## WHAT IS EXPECTED
Go through the entries one line at a time, and gather every line that has the word "agent".

## INPUT DATA
● ● ●
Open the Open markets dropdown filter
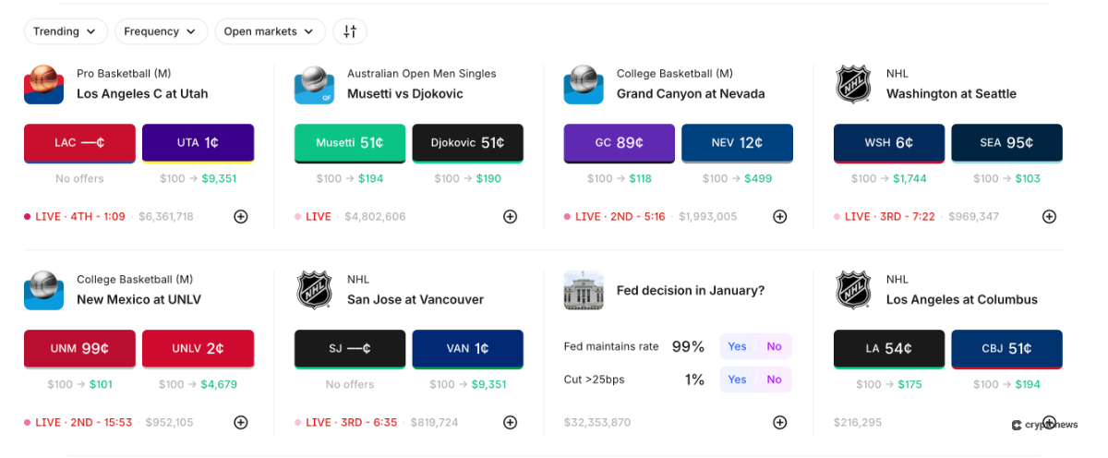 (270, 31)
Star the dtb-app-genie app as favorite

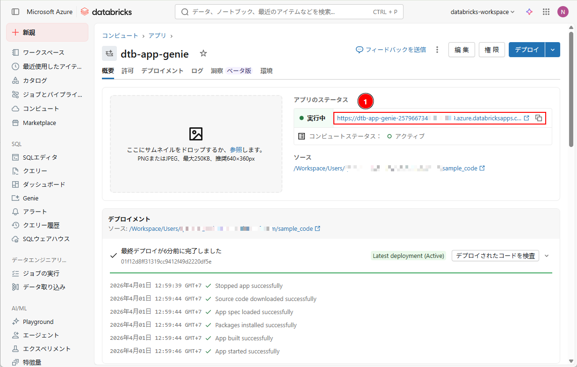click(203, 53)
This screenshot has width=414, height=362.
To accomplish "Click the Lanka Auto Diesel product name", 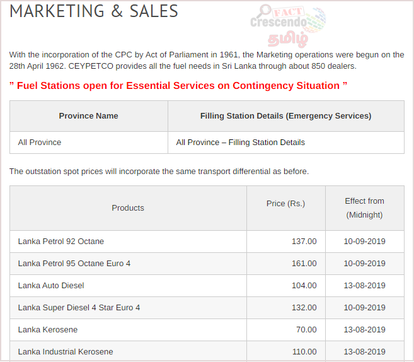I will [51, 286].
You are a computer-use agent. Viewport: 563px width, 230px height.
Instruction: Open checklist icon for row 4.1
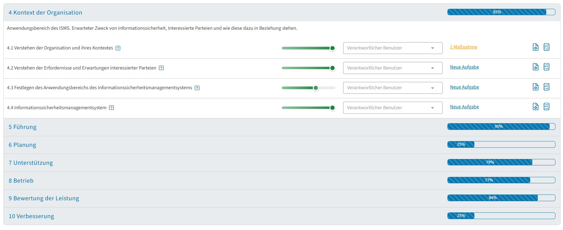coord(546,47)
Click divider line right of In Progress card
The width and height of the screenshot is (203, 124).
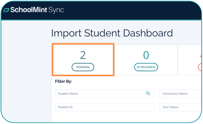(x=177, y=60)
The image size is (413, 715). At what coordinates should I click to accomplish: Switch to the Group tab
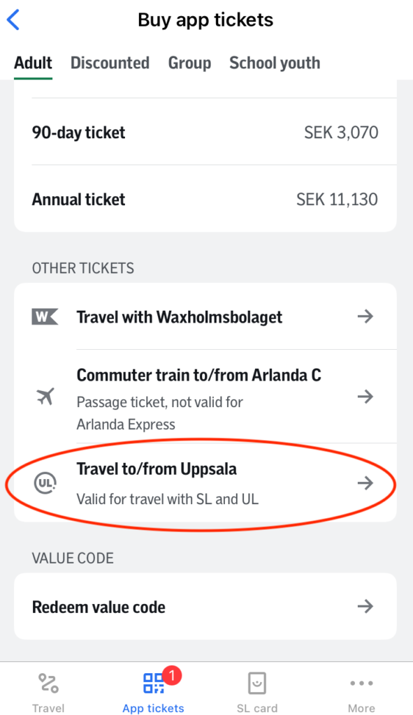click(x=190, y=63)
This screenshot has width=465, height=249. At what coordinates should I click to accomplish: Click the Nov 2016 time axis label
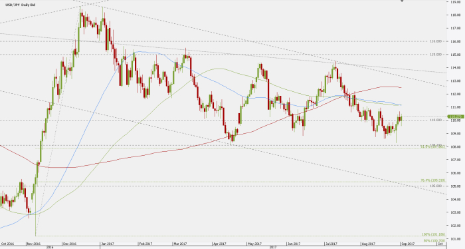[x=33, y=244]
● ● ●
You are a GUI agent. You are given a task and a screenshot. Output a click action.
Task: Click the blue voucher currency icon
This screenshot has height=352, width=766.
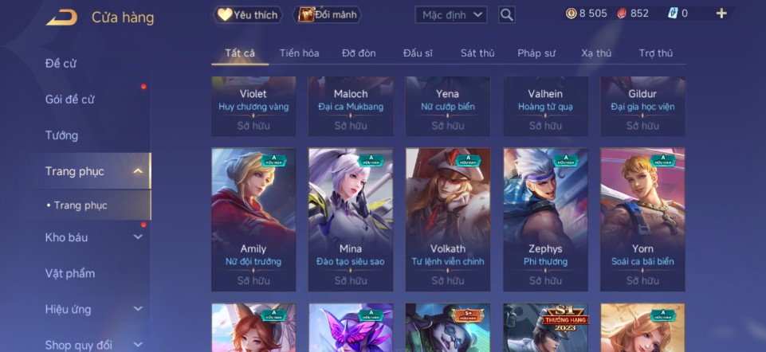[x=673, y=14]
● ● ●
## WRITTEN REPLY
You are a computer-use agent. Viewport: 563px width, 230px height.
You are a GUI agent. You are given a task and a screenshot. Output a click action.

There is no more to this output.